Task instructions —
Your answer should contain every line of the records, transcribed word for word.

Dataset records —
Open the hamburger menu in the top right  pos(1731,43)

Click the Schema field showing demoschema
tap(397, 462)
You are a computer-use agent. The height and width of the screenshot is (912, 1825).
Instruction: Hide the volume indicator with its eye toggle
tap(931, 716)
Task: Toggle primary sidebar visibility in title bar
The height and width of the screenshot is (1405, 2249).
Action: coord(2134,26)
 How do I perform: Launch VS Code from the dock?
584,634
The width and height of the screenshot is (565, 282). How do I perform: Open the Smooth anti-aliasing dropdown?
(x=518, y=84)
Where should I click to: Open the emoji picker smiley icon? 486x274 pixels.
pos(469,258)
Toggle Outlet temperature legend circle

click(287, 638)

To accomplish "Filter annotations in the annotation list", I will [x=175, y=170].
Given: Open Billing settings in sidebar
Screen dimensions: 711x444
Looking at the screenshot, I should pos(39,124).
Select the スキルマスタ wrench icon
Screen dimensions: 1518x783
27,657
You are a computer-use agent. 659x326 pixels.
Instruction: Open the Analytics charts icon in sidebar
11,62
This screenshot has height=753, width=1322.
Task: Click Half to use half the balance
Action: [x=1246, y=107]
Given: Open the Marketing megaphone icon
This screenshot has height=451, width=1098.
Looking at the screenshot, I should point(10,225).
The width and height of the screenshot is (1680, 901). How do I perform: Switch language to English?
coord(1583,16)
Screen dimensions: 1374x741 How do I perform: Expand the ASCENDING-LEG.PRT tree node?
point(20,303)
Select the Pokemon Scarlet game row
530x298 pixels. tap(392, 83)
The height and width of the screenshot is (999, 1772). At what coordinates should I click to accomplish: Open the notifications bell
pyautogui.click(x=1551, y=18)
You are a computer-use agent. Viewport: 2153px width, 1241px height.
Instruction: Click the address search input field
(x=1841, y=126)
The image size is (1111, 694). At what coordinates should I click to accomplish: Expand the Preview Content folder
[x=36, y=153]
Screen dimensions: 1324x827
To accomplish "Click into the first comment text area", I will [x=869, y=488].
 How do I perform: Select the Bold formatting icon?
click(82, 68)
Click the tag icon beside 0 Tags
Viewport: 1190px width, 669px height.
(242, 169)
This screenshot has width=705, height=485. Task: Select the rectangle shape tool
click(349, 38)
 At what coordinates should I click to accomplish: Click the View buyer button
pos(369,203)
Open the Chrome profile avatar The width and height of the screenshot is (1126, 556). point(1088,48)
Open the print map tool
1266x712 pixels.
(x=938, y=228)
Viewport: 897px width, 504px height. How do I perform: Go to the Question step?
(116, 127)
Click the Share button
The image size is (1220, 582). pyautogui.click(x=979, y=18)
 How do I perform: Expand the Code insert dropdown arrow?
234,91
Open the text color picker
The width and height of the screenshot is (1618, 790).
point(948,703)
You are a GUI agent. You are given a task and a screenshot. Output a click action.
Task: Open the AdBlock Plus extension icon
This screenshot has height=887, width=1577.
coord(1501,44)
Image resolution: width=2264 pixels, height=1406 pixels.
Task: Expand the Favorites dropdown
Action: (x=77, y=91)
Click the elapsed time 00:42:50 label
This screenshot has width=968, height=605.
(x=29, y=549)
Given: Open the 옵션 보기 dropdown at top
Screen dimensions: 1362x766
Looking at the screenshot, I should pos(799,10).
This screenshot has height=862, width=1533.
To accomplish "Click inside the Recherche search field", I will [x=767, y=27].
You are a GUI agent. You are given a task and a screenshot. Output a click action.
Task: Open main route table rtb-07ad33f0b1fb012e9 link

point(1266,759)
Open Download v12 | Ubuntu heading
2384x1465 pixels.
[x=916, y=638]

Response below —
Open the hamburger menu in the top right  pos(1731,43)

Click the Schema field showing demoschema
tap(397, 462)
You are a computer-use agent. The height and width of the screenshot is (912, 1825).
Instruction: Hide the volume indicator with its eye toggle
tap(931, 716)
Task: Toggle primary sidebar visibility in title bar
The height and width of the screenshot is (1405, 2249).
Action: coord(2134,26)
 How do I perform: Launch VS Code from the dock?
584,634
The width and height of the screenshot is (565, 282). How do I perform: Open the Smooth anti-aliasing dropdown?
(x=518, y=84)
Where should I click to: Open the emoji picker smiley icon? 486x274 pixels.
pos(469,258)
Toggle Outlet temperature legend circle

click(287, 638)

To accomplish "Filter annotations in the annotation list", I will [x=175, y=170].
Given: Open Billing settings in sidebar
Screen dimensions: 711x444
Looking at the screenshot, I should pos(39,124).
Select the スキルマスタ wrench icon
Screen dimensions: 1518x783
27,657
You are a computer-use agent. 659x326 pixels.
Instruction: Open the Analytics charts icon in sidebar
11,62
This screenshot has height=753, width=1322.
Task: Click Half to use half the balance
Action: [x=1246, y=107]
Given: Open the Marketing megaphone icon
This screenshot has height=451, width=1098.
Looking at the screenshot, I should point(10,225).
The width and height of the screenshot is (1680, 901). How do I perform: Switch language to English?
coord(1583,16)
Screen dimensions: 1374x741 How do I perform: Expand the ASCENDING-LEG.PRT tree node?
point(20,303)
Select the Pokemon Scarlet game row
530x298 pixels. tap(392, 83)
The height and width of the screenshot is (999, 1772). At what coordinates should I click to accomplish: Open the notifications bell
pyautogui.click(x=1551, y=18)
You are a computer-use agent. Viewport: 2153px width, 1241px height.
Instruction: Click the address search input field
(x=1841, y=126)
The image size is (1111, 694). At what coordinates should I click to accomplish: Expand the Preview Content folder
[x=36, y=153]
Screen dimensions: 1324x827
To accomplish "Click into the first comment text area", I will [x=869, y=488].
 How do I perform: Select the Bold formatting icon?
click(82, 68)
Click the tag icon beside 0 Tags
Viewport: 1190px width, 669px height.
(242, 169)
This screenshot has width=705, height=485. Task: Select the rectangle shape tool
click(349, 38)
 At what coordinates should I click to accomplish: Click the View buyer button
pos(369,203)
Open the Chrome profile avatar The width and height of the screenshot is (1126, 556). point(1088,48)
Open the print map tool
1266x712 pixels.
(x=938, y=228)
Viewport: 897px width, 504px height. How do I perform: Go to the Question step?
(116, 127)
Click the Share button
The image size is (1220, 582). pyautogui.click(x=979, y=18)
 How do I perform: Expand the Code insert dropdown arrow?
234,91
Open the text color picker
The width and height of the screenshot is (1618, 790).
point(948,703)
You are a GUI agent. You are given a task and a screenshot. Output a click action.
Task: Open the AdBlock Plus extension icon
This screenshot has height=887, width=1577.
coord(1501,44)
Image resolution: width=2264 pixels, height=1406 pixels.
Task: Expand the Favorites dropdown
Action: (x=77, y=91)
Click the elapsed time 00:42:50 label
This screenshot has width=968, height=605.
(x=29, y=549)
Given: Open the 옵션 보기 dropdown at top
Screen dimensions: 1362x766
Looking at the screenshot, I should pos(799,10).
This screenshot has height=862, width=1533.
To accomplish "Click inside the Recherche search field", I will [x=767, y=27].
You are a GUI agent. You are given a task and a screenshot. Output a click action.
Task: Open main route table rtb-07ad33f0b1fb012e9 link

point(1266,759)
Open Download v12 | Ubuntu heading
2384x1465 pixels.
[x=916, y=638]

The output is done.